Again, the team leader needs to explain that pair programming is what they're going to be doing in order to write better-quality software, and if there are issues, the team should talk about it and figure out how to be successful, he said.

Matt Philip, the third member of the webcast panel, agreed that coaching is key, but warned that encouraging developers to try the practice is better than forcing it on them, if possible.

"Any time you kind of impose practices or impose a process, it gives people a way out. They don't have to own the decision for themselves," said Philip, the learning and development architect at ThoughtWorks Inc. Also, he said, it's best to find developers whose personalities better suit pair programming, if possible.
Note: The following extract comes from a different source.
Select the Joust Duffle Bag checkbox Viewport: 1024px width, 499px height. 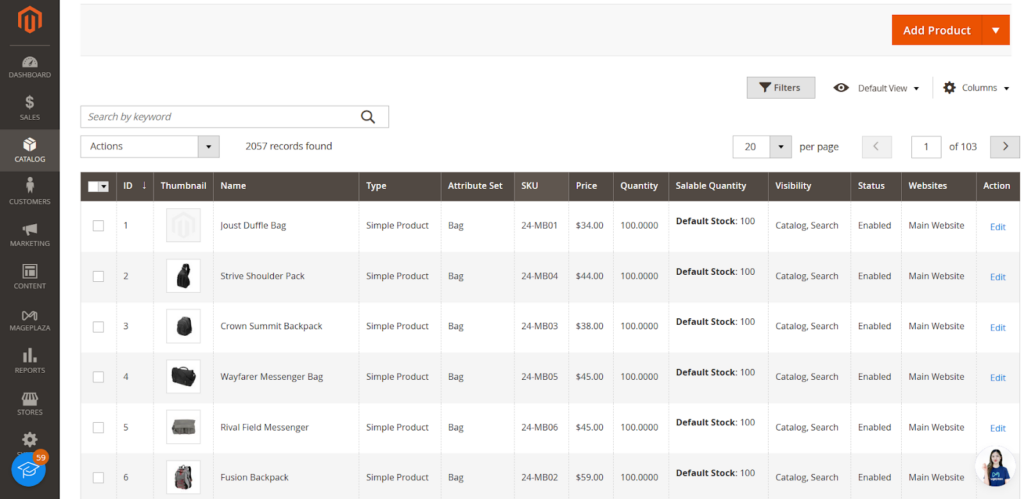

At ThoughtWorks, he said, recruiters try to make sure candidates are comfortable with working alongside people and pairing up with others.

The IBM-sponsored webcast is available for replay for those who want to learn more about Agile, including how to sell it to management, essential practices to follow, how to start learning about the methodology, how to make it work with distributed teams in different countries and time zones, how to pronounce Kanban, and much more.